Among various metal oxide materials, ZnO presents itself as a multifunctional material due to its own properties and functionalities. The properties of ZnO include its wide band gap (3.37 eV), high exciton binding energy (60 meV) [1,2], biocompatibility, and ease of fabrication. Due to its excellent properties, ZnO is widely used for various potential applications, such as catalysis, solar cells, ultraviolet (UV) lasers, light-emitting diodes, photo-detectors, sensors (chemical, bio-, and gas), and optical and electrical devices [3]. Among various applications, the use of ZnO nanomaterials as a photocatalyst has attracted particular interest due to their large surface area; wide band gap; ease of fabrication and cost effective synthesis; and biocompatible and environmentally benign nature [4].

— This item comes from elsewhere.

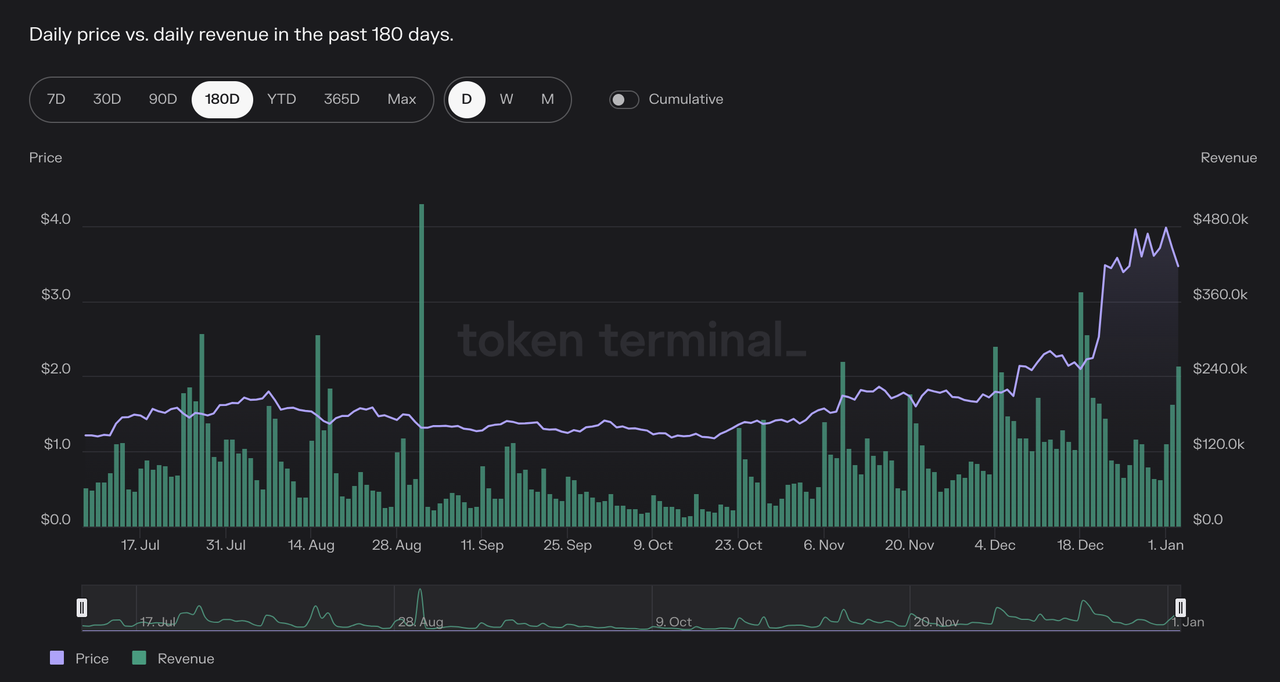This screenshot has width=1280, height=682.
Task: Toggle the Price series in the legend
Action: tap(93, 658)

The synthesis of large-scale arrayed one-dimensional (1D) ZnO nanostructures, including nanowires, nanorods, nanobelts, and whiskers, is an important step for the fabrication of functional nano/microdevices. Recently, because of its high-temperature strength and rigidity, as well as excellent chemical stability, small-diameter ZnO whiskers have received great attention for industrial applications as reinforcement phase in composite materials. ZnO whiskers with a high aspect ratio have also been successfully used as a probing tip to develop new precise high-resolution imaging techniques for atomic force microscopy and scanning tunneling microscopy.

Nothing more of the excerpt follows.